Alman iç istihbarat teşkilatı, aşırı sağcı Almanya için Alternatif (AfD) partisini demokrasiyi tehdit eden aşırılık yanlısı bir örgüt olarak sınıflandırdı.

Bu sınıflandırma, Şubat'taki federal seçimlerde ikinci olan AfD'nin güvenlik birimlerince muhbir ve gizli dinleme gibi yöntemlerle daha yakından izlenebilmesine olanak sağlıyor.

Gelişme hakkında konuşan Başbakan Olaf Scholz, teşkilatın çok detaylı gerekçeler sağladığını fakat partinin yasaklanmasına dair muhtemel sürecin aceleye getirilmemesi gerektiğini söyledi.

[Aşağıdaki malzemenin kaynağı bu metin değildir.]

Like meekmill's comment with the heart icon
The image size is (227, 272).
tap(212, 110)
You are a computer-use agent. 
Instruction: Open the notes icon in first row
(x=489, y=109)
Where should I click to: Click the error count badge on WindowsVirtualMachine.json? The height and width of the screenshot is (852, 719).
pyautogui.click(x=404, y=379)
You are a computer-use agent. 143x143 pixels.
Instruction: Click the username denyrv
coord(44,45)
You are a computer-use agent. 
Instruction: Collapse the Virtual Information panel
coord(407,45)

Hanover'de konuşan Scholz, "Hızlı bir hamleye karşıyım, sınıflandırmayı dikkatli bir şekilde değerlendirmemiz gerekiyor" dedi.

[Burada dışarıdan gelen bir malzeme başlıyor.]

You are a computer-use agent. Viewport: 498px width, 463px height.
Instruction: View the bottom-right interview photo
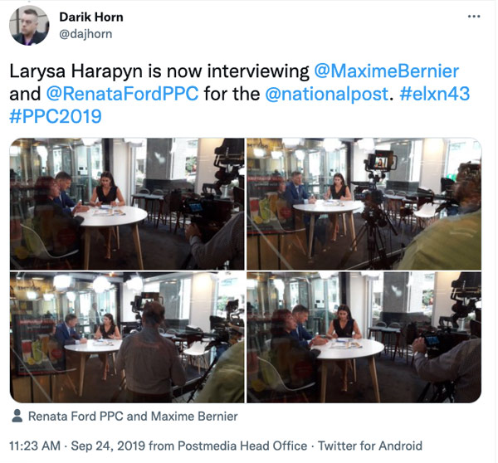coord(364,337)
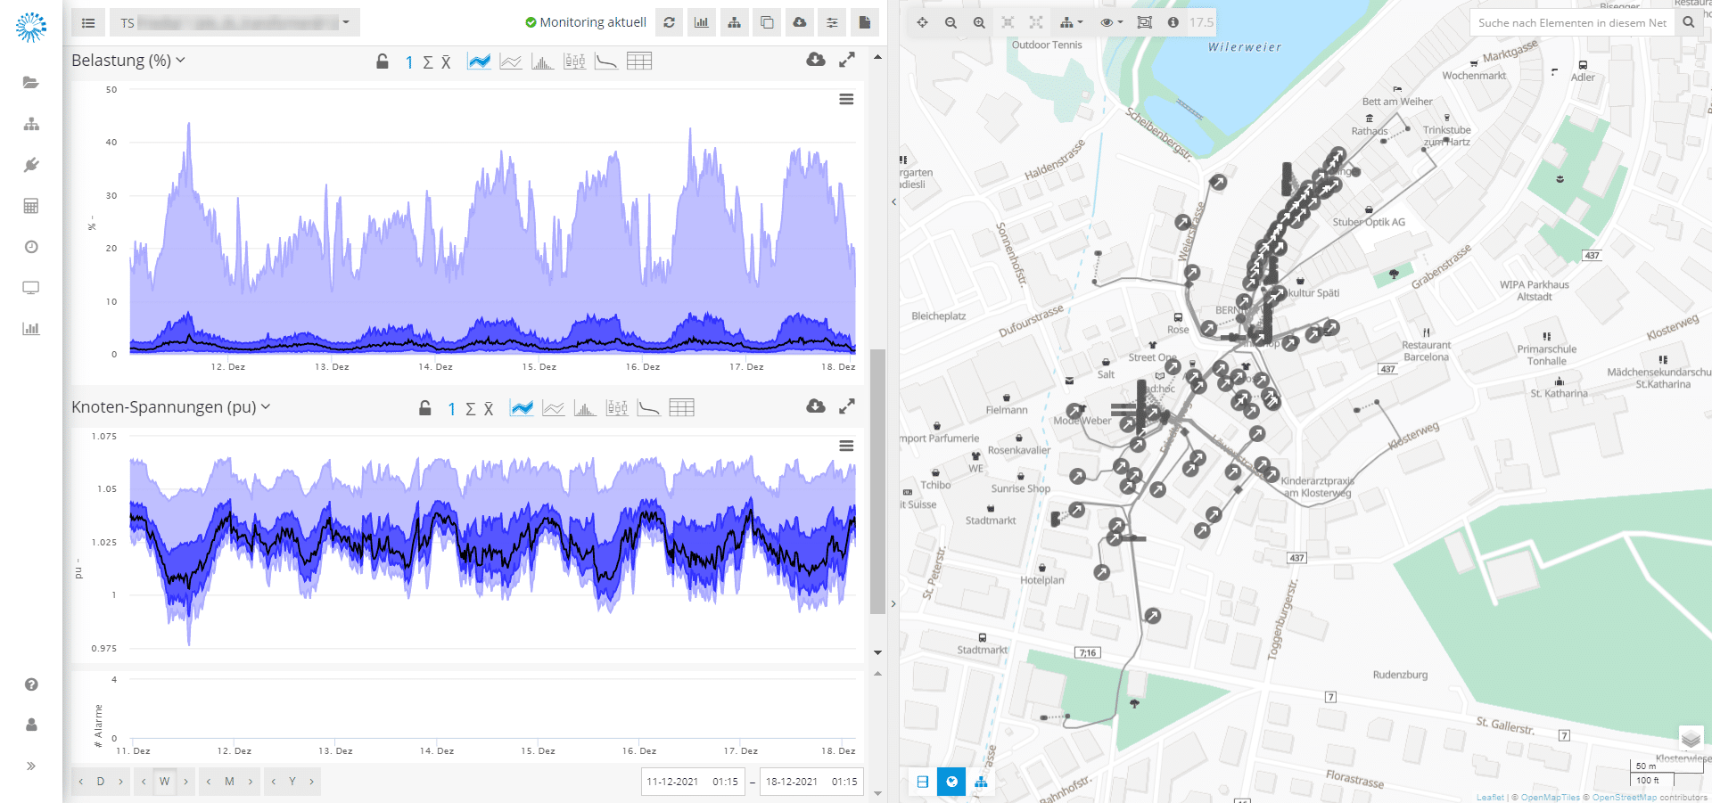Switch to geographic map view button
This screenshot has height=803, width=1712.
(951, 782)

AfD'nin bünyesindeki gençlik kolları gibi bazı gruplar daha önce aşırılık yanlısı olarak sınıflandırılmıştı. Partinin aşırılık yanlısı olduğu şüphesi 2021'deki bir davada da dile getirilmişti.

Sınıflandırmanın ardından parti üyelerinin kamu çalışanı olmalarının kısıtlanması ve sosyal olarak damgalanmak partinin yeni üye edinmesini zorlaştırabilir.

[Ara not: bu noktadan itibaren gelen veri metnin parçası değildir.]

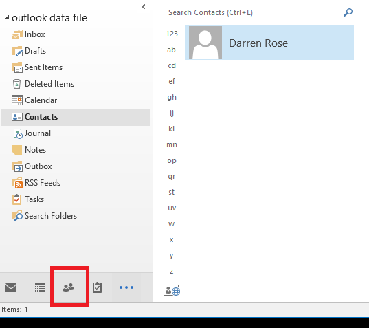
Task: Open the Journal folder
Action: click(31, 133)
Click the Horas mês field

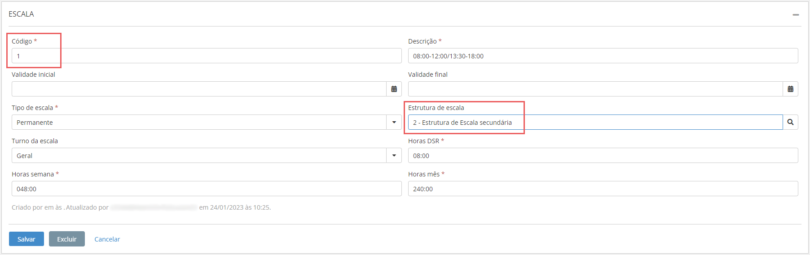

İstihbarat teşkilatı, yaptığı açıklamada AfD'nin Müslümanların çoğunlukta olduğu ülkelerden gelen göçmen kökenli Alman vatandaşlarını Alman halkının eşit üyeleri olarak görmediğini belirtti.

Alman İçişleri Bakanı Nancy Faeser konuya dair yaptığı açıklamada, "AfD, özgür demokratik düzeni bozmaya çalıştığını kanıtladı" diyerek, partinin "aşırı sağcı" tutumunun göçmenlere ve Müslümanlara karşı "ırkçı" açıklamalarından anlaşıldığını belirtti.

Muhafazakârların lideri Friedrich Merz'in başbakanlık yemin törenine günler kala AfD'nin "aşırılık yanlısı" olarak sınıflandırılması parlamentonun işleyişine dair şüphe oluşturdu. Son seçimde parlamentoda rekor sayıda sandalye elde eden AfD'nin teorik olarak parlamentodaki birçok komiteye başkanlık etmesi muhtemel fakat bunun için diğer partilerin onayını alması gerekiyor.